DESCRIPTION OF THE TASK. Please repeat each line from the one holding "627x353 pixels." through the final line of the data, exactly as it stands, with no pictures.

Stored data entries:
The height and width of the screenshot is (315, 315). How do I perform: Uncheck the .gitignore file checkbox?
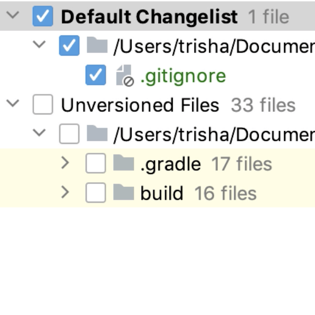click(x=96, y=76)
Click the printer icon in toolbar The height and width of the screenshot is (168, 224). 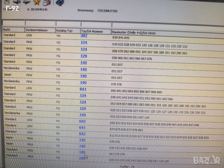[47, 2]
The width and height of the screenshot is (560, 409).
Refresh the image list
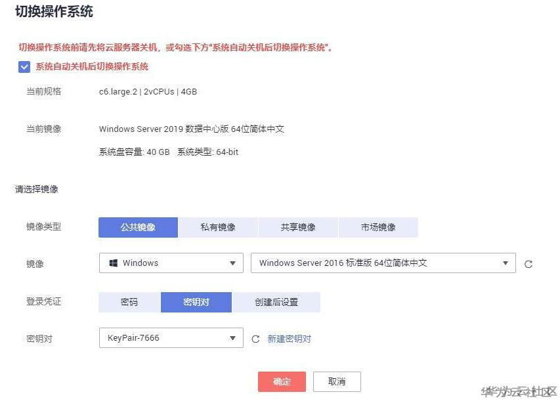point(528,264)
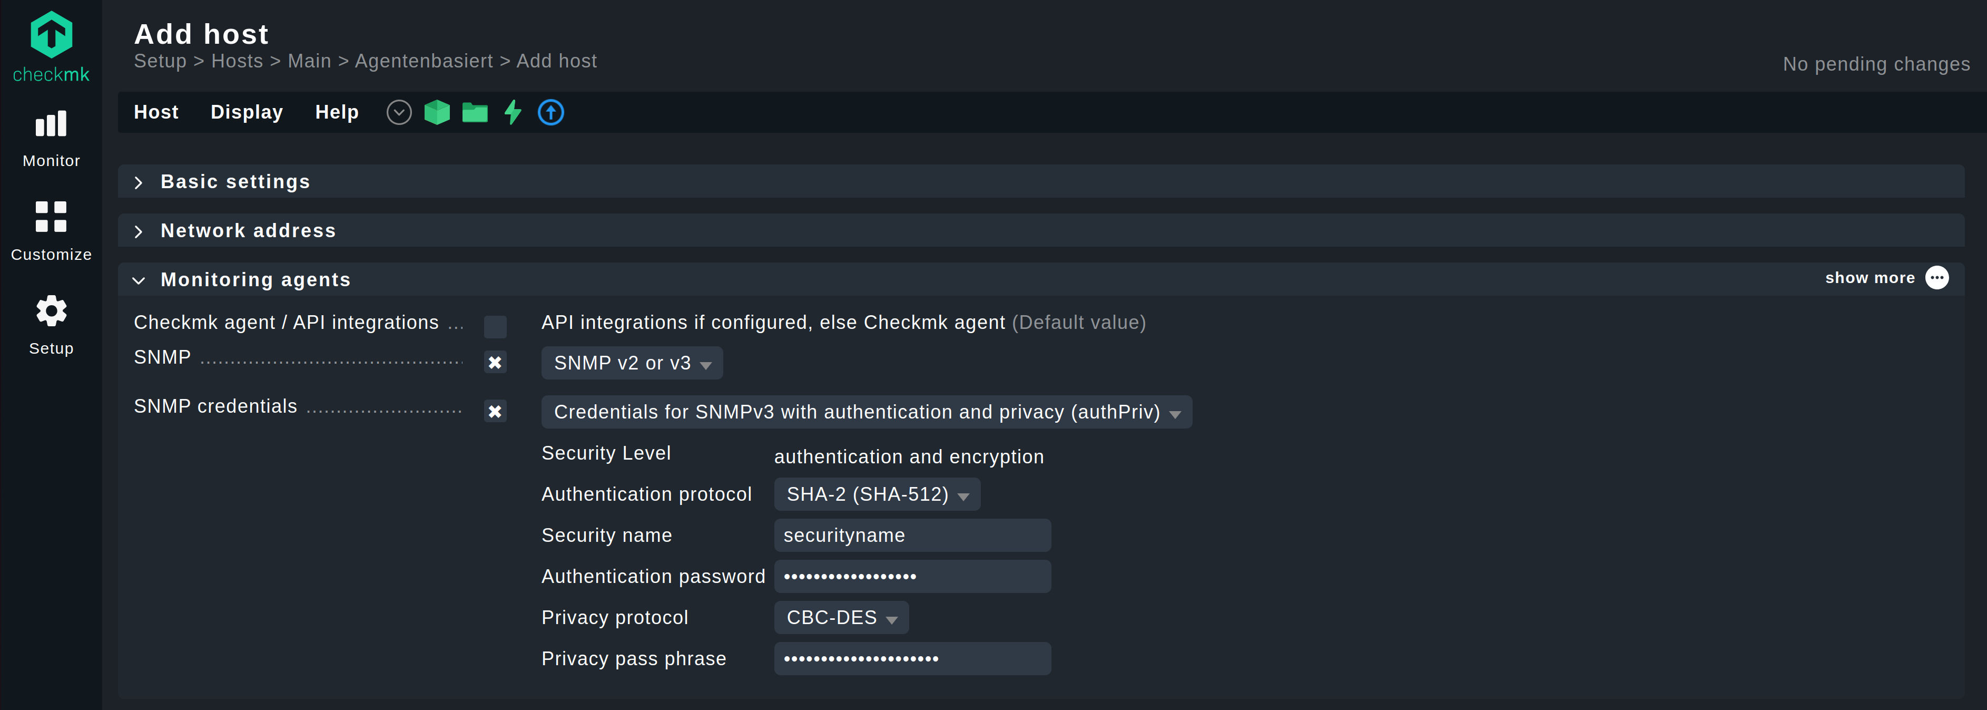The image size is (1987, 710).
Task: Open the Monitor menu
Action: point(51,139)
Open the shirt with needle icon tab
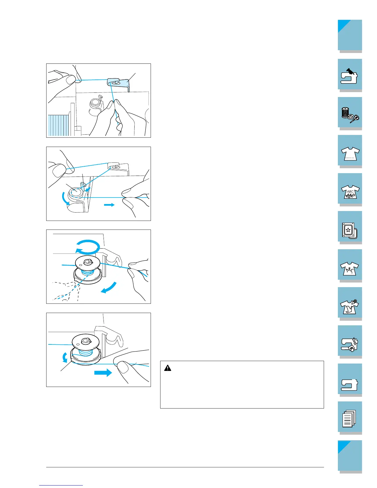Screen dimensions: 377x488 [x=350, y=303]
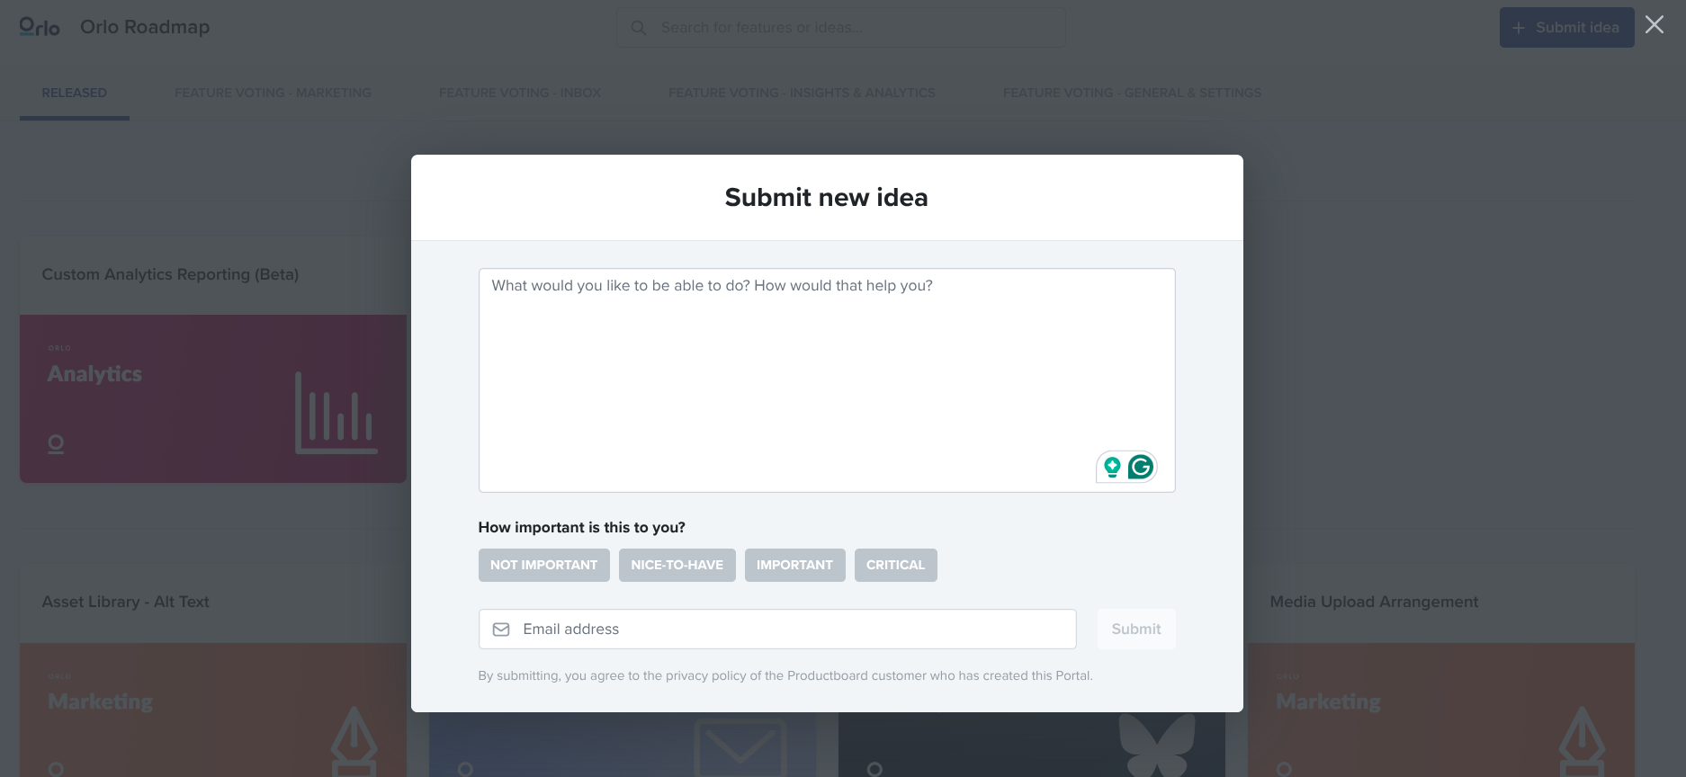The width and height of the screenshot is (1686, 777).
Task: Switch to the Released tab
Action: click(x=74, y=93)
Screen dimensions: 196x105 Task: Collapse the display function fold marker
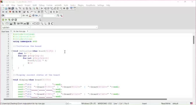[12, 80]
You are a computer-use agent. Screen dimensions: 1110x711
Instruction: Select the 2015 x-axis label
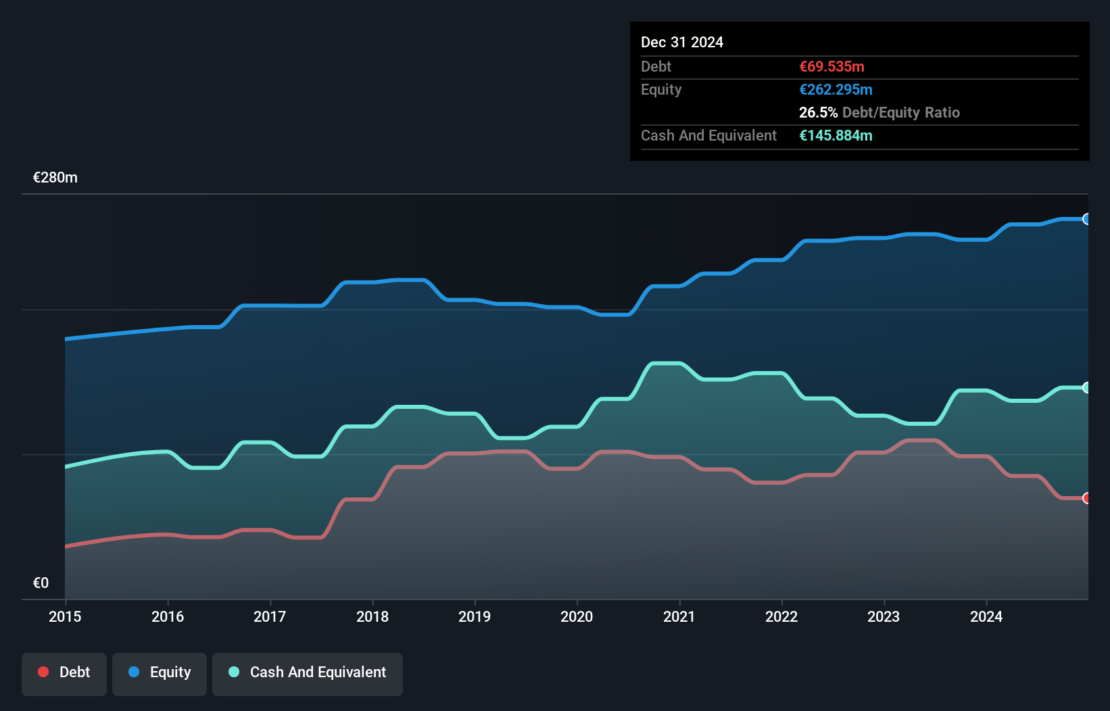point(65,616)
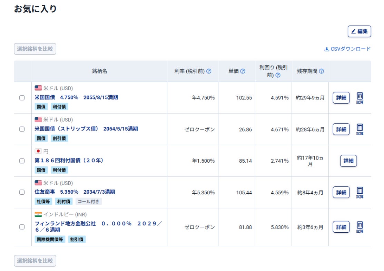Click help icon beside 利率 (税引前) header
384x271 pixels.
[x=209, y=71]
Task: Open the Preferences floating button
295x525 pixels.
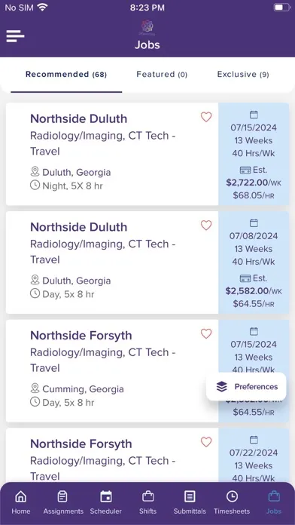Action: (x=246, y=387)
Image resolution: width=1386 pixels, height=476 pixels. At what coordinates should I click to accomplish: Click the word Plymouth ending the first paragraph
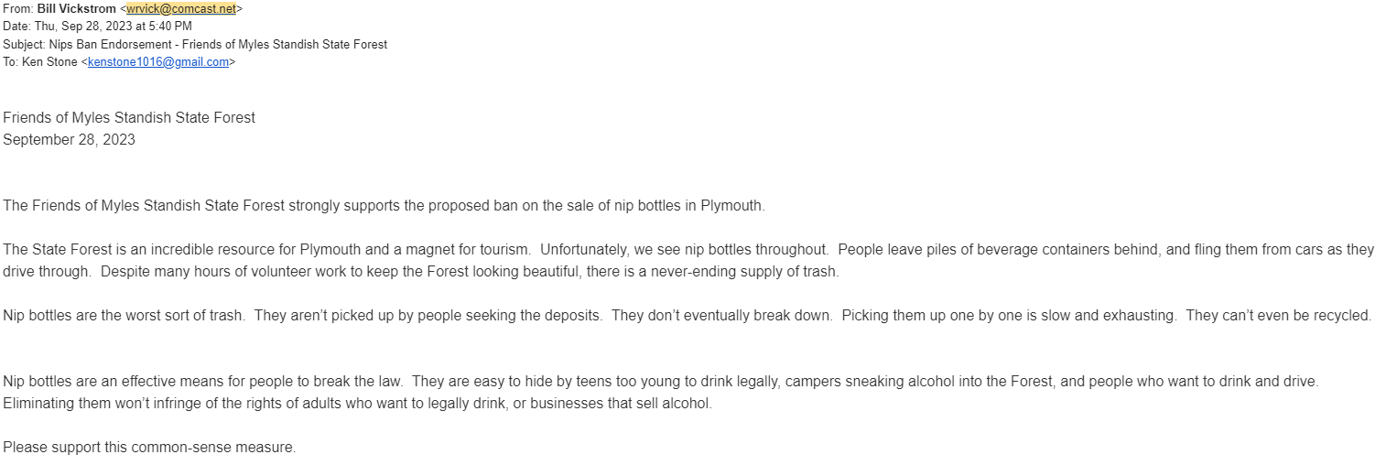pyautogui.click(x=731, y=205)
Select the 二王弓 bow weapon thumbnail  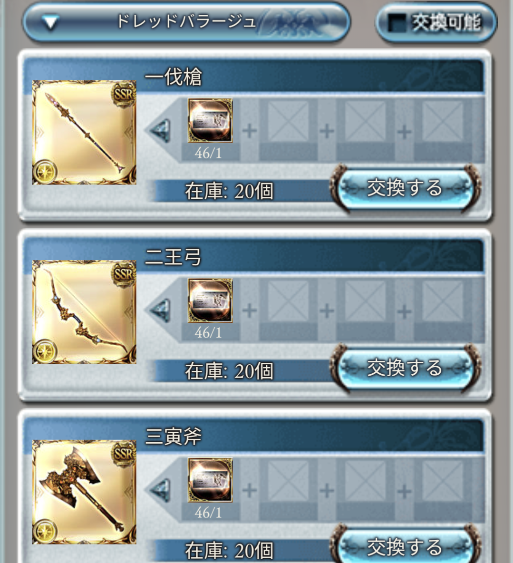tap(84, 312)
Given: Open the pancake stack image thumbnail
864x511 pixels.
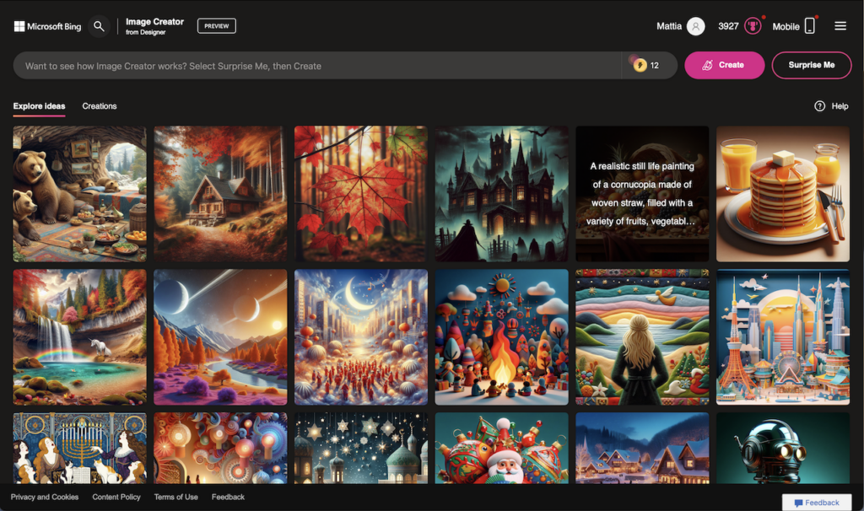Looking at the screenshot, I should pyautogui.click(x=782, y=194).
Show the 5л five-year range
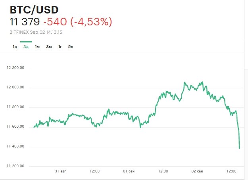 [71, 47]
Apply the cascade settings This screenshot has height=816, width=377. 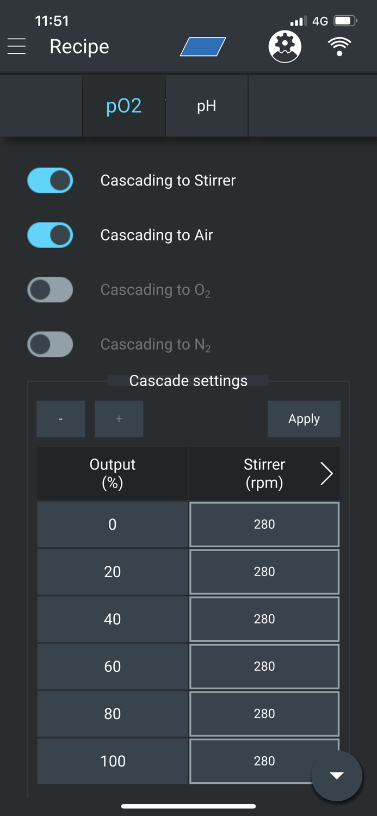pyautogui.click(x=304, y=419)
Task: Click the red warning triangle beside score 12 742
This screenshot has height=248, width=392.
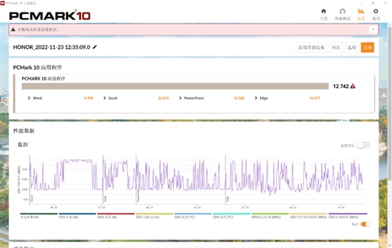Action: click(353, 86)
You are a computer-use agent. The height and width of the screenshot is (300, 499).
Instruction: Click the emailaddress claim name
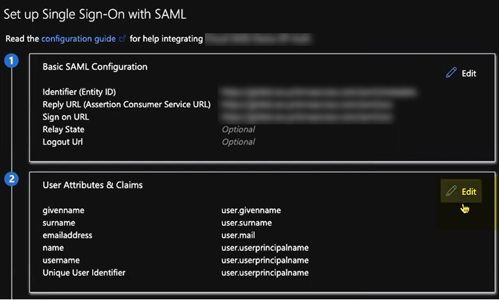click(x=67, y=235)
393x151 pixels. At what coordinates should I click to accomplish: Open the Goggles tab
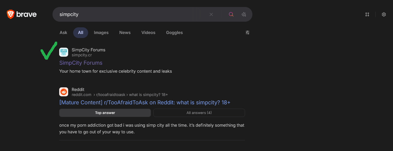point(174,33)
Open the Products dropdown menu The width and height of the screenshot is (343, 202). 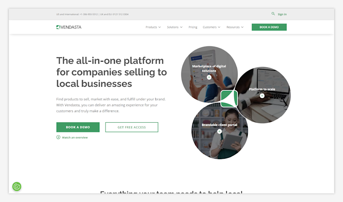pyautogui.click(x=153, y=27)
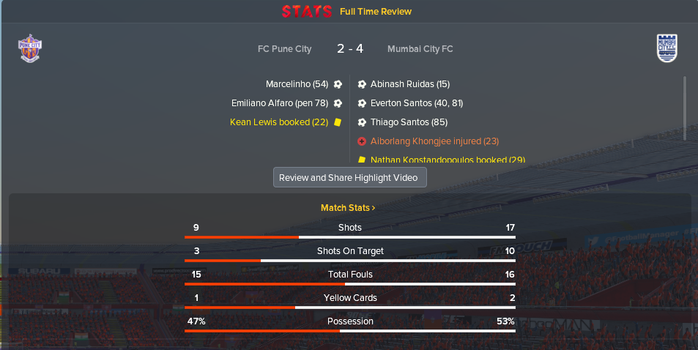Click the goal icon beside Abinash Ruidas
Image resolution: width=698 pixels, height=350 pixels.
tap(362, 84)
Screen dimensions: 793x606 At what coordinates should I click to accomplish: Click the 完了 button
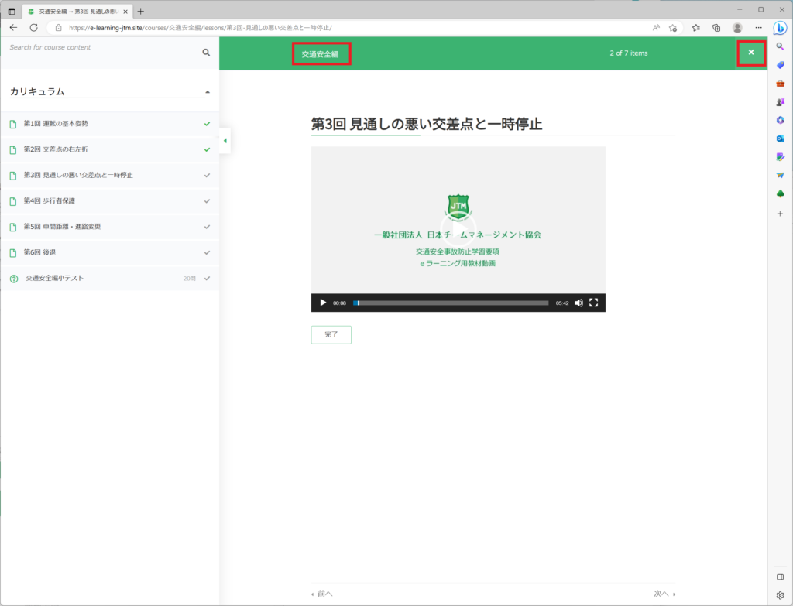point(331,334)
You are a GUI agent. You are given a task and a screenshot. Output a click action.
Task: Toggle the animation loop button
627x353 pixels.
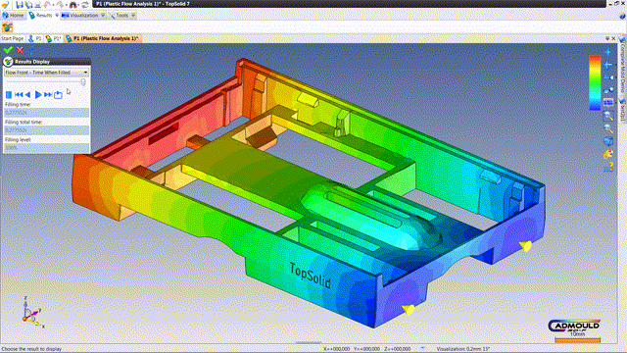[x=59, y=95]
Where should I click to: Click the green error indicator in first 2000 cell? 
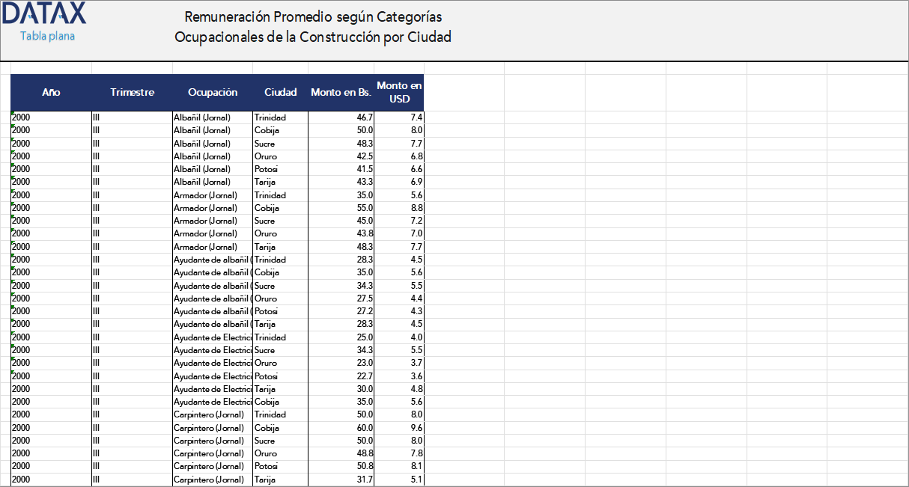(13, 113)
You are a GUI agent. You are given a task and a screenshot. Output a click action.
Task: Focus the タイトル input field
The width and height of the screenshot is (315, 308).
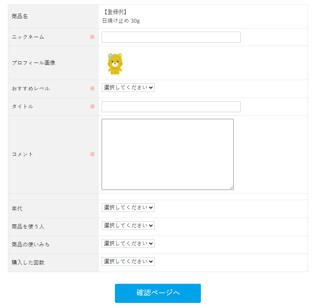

REPLY TO THE TASK.
627x353 pixels.
[x=59, y=95]
Where should I click to: Click the green error indicator in first 2000 cell? 
(13, 113)
You are a GUI agent. You are given a task and a screenshot. Output a click action.
Task: Focus the タイトル input field
The width and height of the screenshot is (315, 308).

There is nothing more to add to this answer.